Tuesday, July 12, 2016

Keep it moving

Yesterday was a good day. Let's discuss why.

I had the day off, thanks to the ongoing "furlough days" my company has adopted to help address cash flow problems (theirs, not mine). I started the day the same way I start a lot of work-free days: with a feeling of lightness and energy and all the things I want to accomplish buzzing around the inside of my head like houseflies. Often, the first challenge is to corral and list all these ideas before this fleeting clarity of purpose dissipates like (the opposite of) a morning fog.

I compiled an ambitious list of chores, and got started. Early on, it occurred to me that this was a component of my daily head space that I'd forgotten: just "keep it moving." I have lapsed over the past year or two into a very sedentary lifestyle. While adopting a couch potato-like recreational life sounds very relaxing, it's not a satisfying default. From the couch, I can see and imagine all the productive things that need doing. However, my brain has developed some very effective techniques for thwarting such noble impulses.

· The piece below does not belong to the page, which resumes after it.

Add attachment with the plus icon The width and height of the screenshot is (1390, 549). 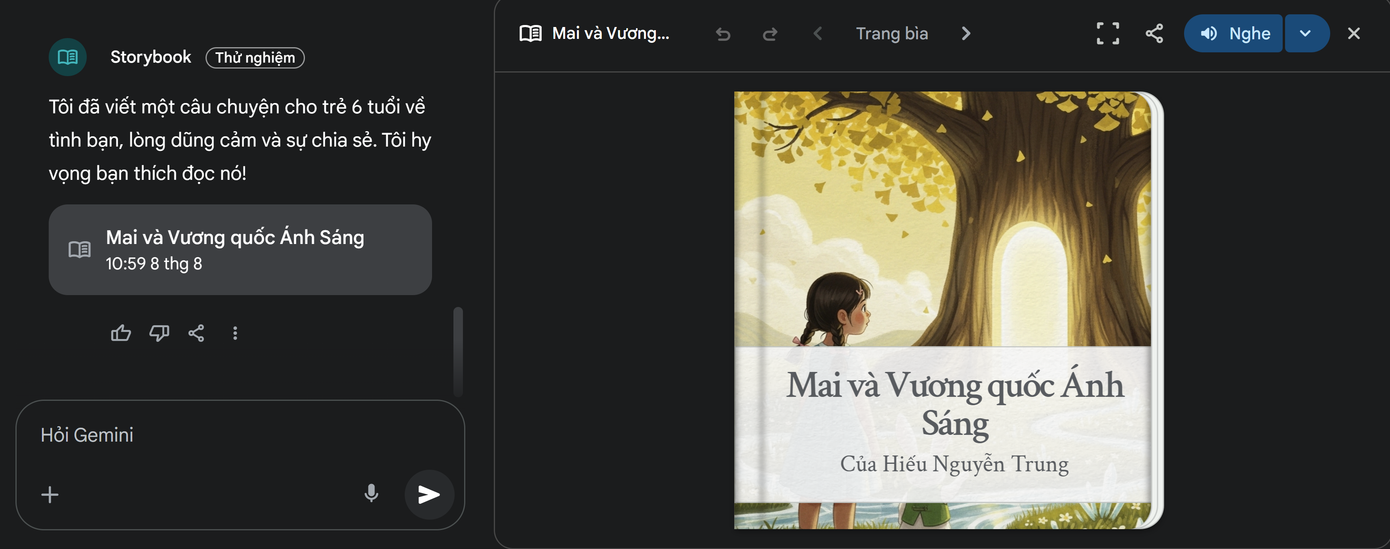50,494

One such techniques is drinking the beer. Oh, how I enjoy most every sip of beer. But not all of them. If you pay attention to your body chemistry, you can discern a lot about how your body reacts to booze. You get the rush, the gentle euphoria, the energy boost... and then what the good Lord giveth, He also taketh away. What goes up must come down, and as the tide comes in, so it must go out, etcetera. The high is equal to the crash, and there's only so much you can do to ameliorate that equation. If you avoid it altogether, I find that even this fat, oldish body can maintain natural energy for over a surprisingly longer time period. I'd forgotten that.

And so it came to be that after working through the morning, when I prepared myself a cheap but pleasant lamb lunch, I forwent skipped the accompanying wine. Dodged that metabolic bullet!

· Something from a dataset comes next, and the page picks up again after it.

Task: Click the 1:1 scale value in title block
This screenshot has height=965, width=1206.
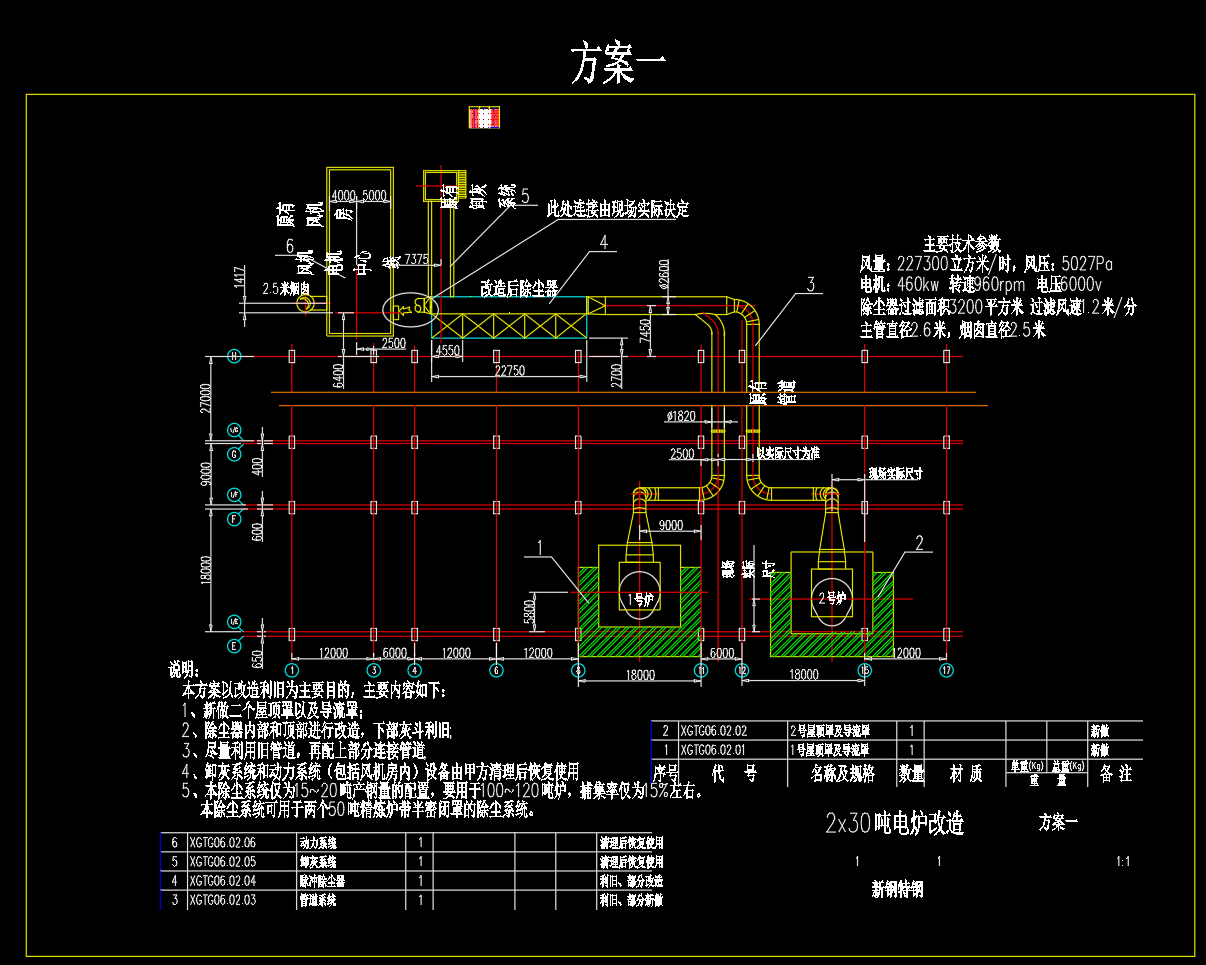Action: pyautogui.click(x=1122, y=861)
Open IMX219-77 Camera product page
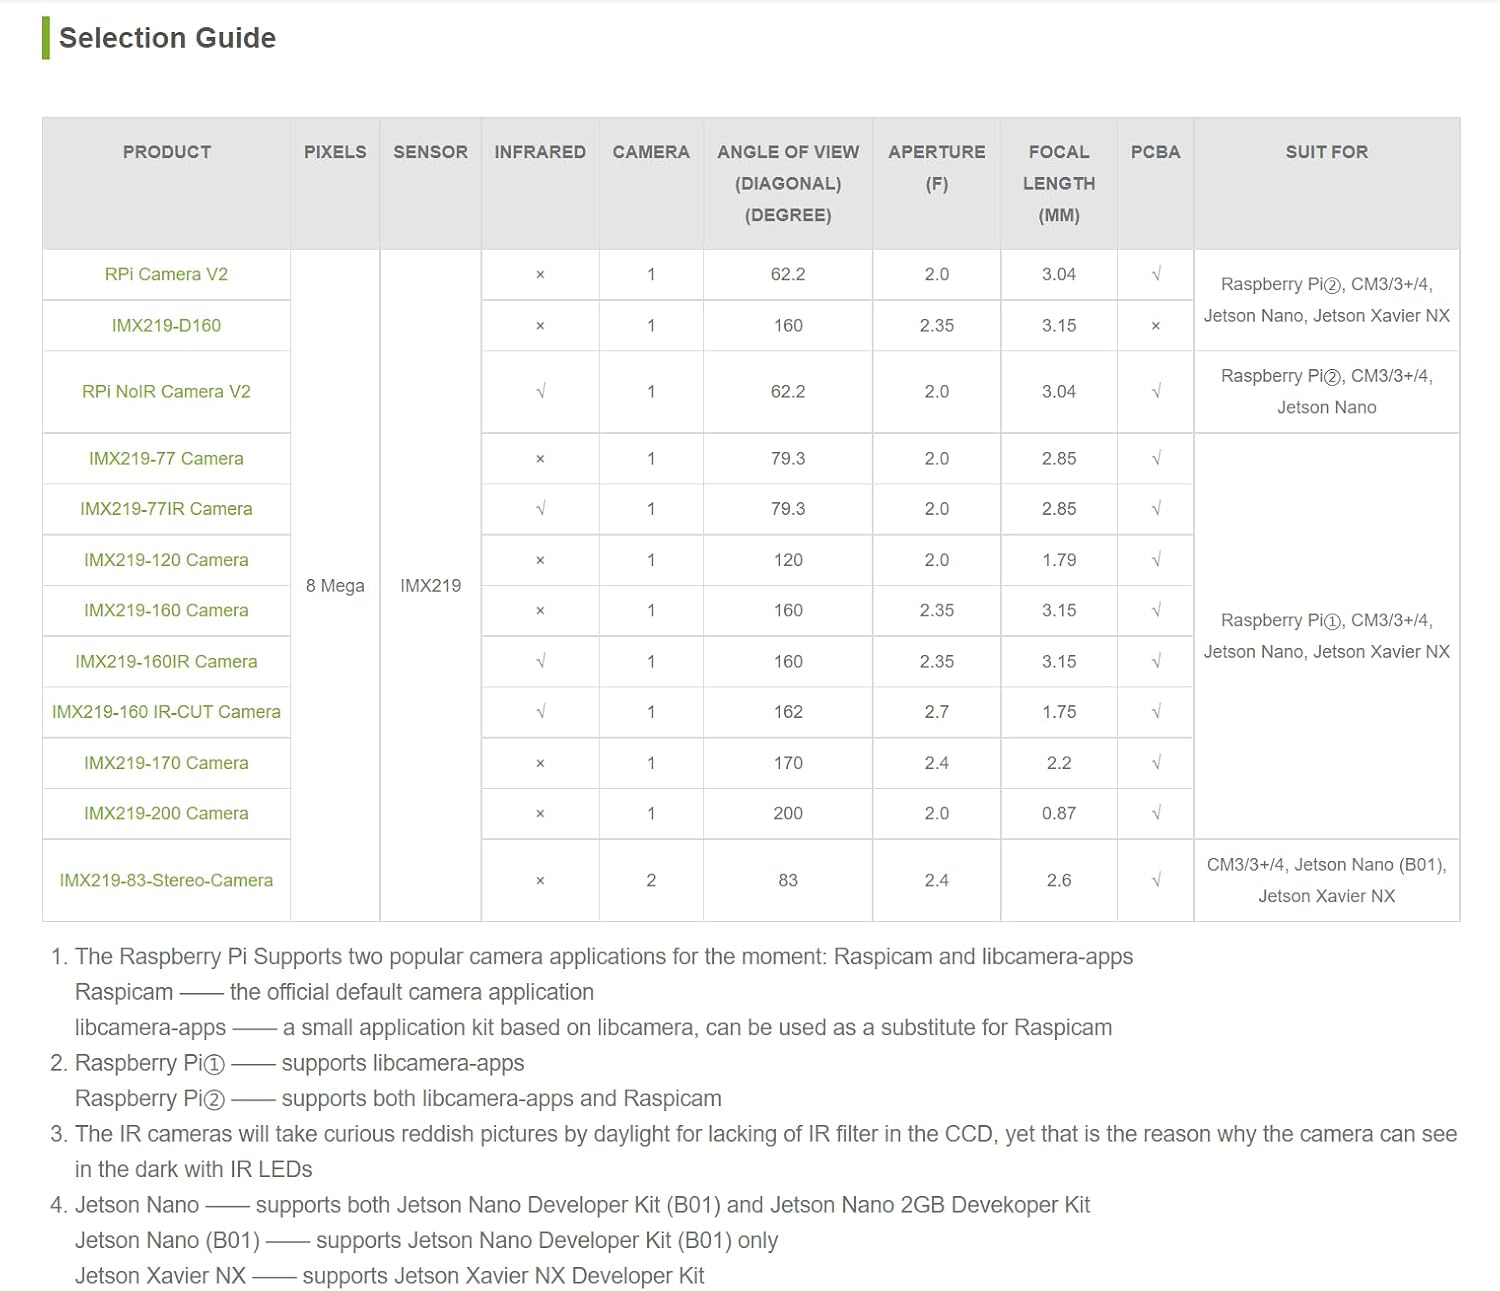The image size is (1500, 1291). [x=166, y=458]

At the end of the day, I got just over half my list done. Not as much as I hoped, but the results of a genuine effort are hard to feel bad about.

And throughout the day, it dawned upon me increasingly, that just "keeping it moving" is a pretty good ethos to weave into the quilt of my daily operating procedures. It's especially helpful because I can be quick to despair at too many choices, especially when planning my day. For some reason, this mindset helps me keep it positive and light, and not get stuck.

At the end of the day, I wasted spent a considerable period of time playing video games, without a pang of guilt or regret, and I got some good stuff done. A good day.